◆ **Required actions**:
• a. In the grow-light thread, why does the post by 4u2sm0ke say no inline fans are needed on the fresh-air intake?
• b. From the grow-light thread, reproduce the passage from "How do you figure" to "bud.uncle (Dec 30, 2008)".

# 2 400watt or 1 1000 watt????????????



## tchashow (Dec 29, 2008)

hey im starting my first grow and im growing in about a 3 x 8 x 9 ft closet space and i was wondering should i use 2 400 watt lights or 1 1000 watt light. i was also thinking about using a light mover. any body got any advice. please help.


----------



## aeroman (Dec 30, 2008)

I'm assuming you're using hps.  Another option to look at is a 600 and a 400.  Personally I wouldn't use a 1000.  the heat in the two 400 will be a lot less.  you'll be able to get them closer to the plants and put your mylar closer also.Your electric bill will be less too.  I don't have a lot of experiance with light movers, but three feet seems like a small area for one.  I don't know though.  If you could find one that worked that would be great.   One thing a 600 and a 400 hps will use less electricity then one 1000 hps  Later


----------



## mendo local (Dec 30, 2008)

1000watt for best results from thee room your working worth.


----------



## ishnish (Dec 30, 2008)

i'd say 2 600's.   imo
as long as you do your research and do things right all the way around, you should be good to go.
g'luck


----------



## 4u2sm0ke (Dec 30, 2008)

i use all..depending on the grow at the time...a 1k will deff  have heat issues..i would lean towrds the 2 400  and would say  get conversion type Ballasts..It sounds like you plan to flower in same closet..and you realy want MH  for Veg  and HPS for flower..also be sure to get propper ventilation..by that i meen  get your exhaust  2 times the CF..and hook it to a temp controller..and then connect a 4 inch vent at bottom  to bring in fresh air..hopefully from ouside of home..with the Larger exhaust..there is no need for inlines..if your closet is sealed well and no light leaks..the exhaust will pull air threw the intake..as for light movers..I dont know why you would need one in a closet..I dont use them..I like to rotate my plants 1/4 turn everyday..this will help in light penatration..Hope this helps..Feel frre to PM  me any questions  Ill help  if i can..:bolt::bong:


----------



## The Hemp Goddess (Dec 30, 2008)

aeroman said:
			
		

> One thing a 600 and a 400 hps will use less electricity then one 1000 hps  Later



  How do you figure this?  A 400W and a 600W will use the same electricity as a 1000W, however, they will put out less lumens than a 1000W.


----------



## bud.uncle (Dec 30, 2008)

*deja-vu *:confused2: 

http://www.marijuanapassion.com/forum/showthread.php?t=35984


----------



## JBonez (Dec 30, 2008)

◆ **Recorded information**:
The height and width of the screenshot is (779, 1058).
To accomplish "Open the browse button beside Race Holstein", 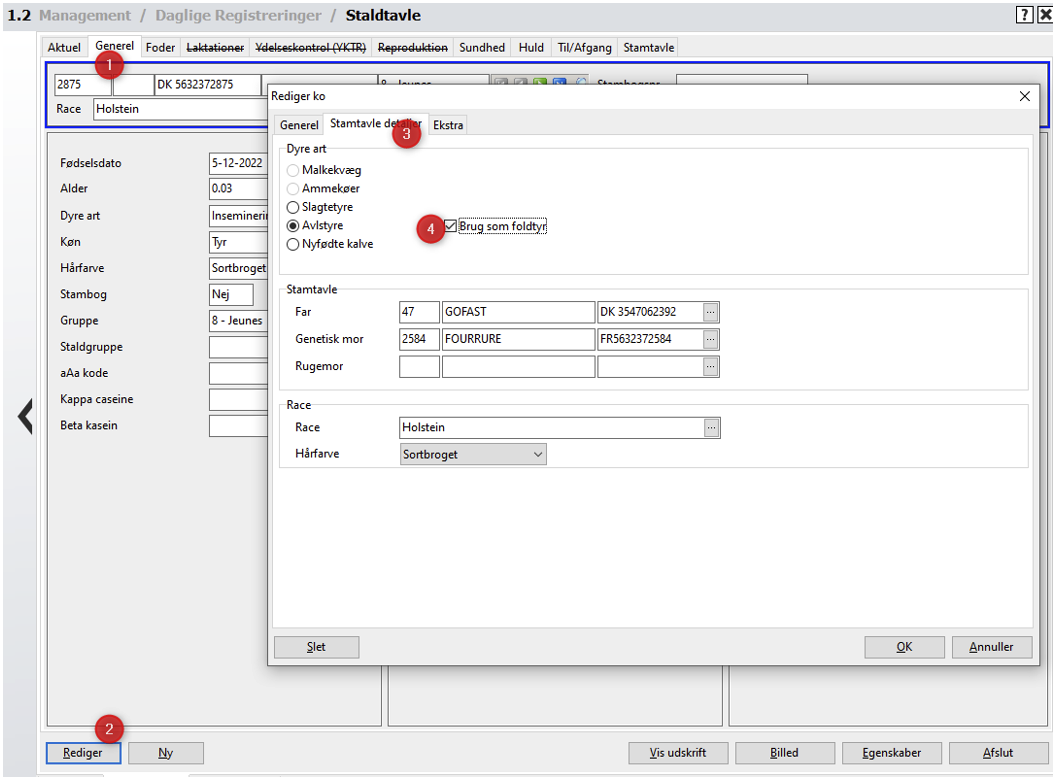I will click(710, 428).
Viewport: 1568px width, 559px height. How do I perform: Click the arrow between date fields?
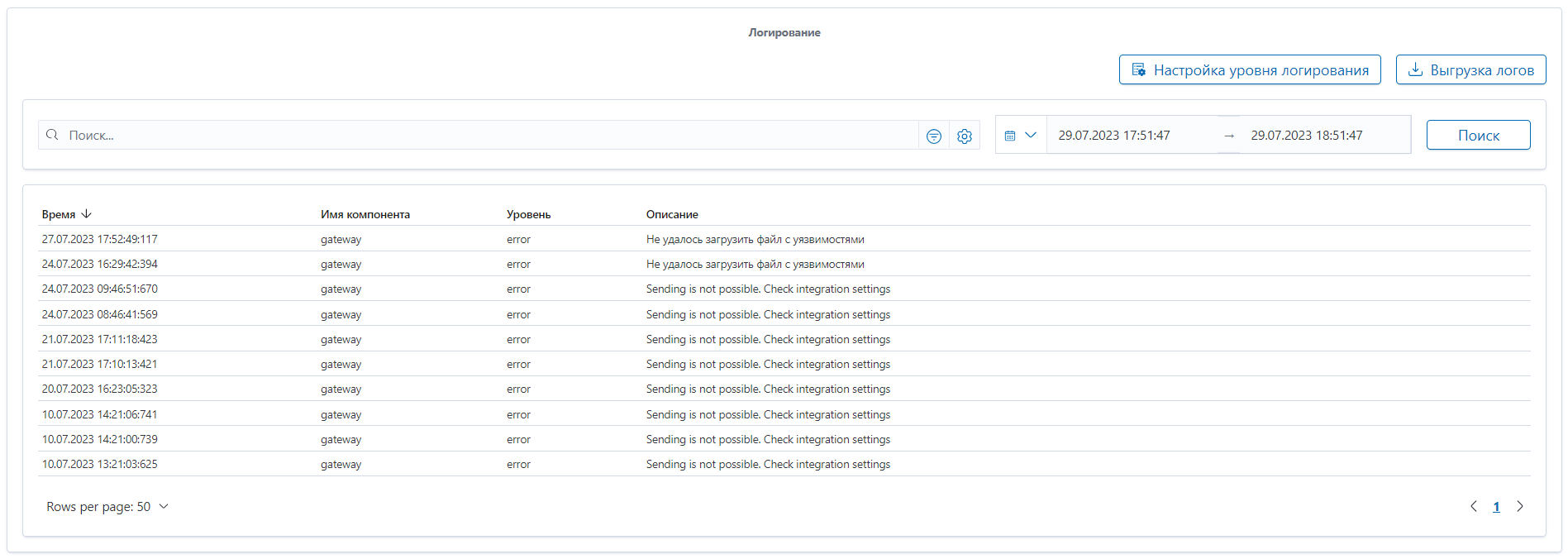coord(1229,136)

◆ **Solved problems**:
• a. The post says the exhaust should be twice the closet's cubic footage. With an exhaust that large, a closet that is sealed well with no light leaks will have air pulled in through the intake by the exhaust alone.

• b.
How do you figure this?  A 400W and a 600W will use the same electricity as a 1000W, however, they will put out less lumens than a 1000W.


----------



## bud.uncle (Dec 30, 2008)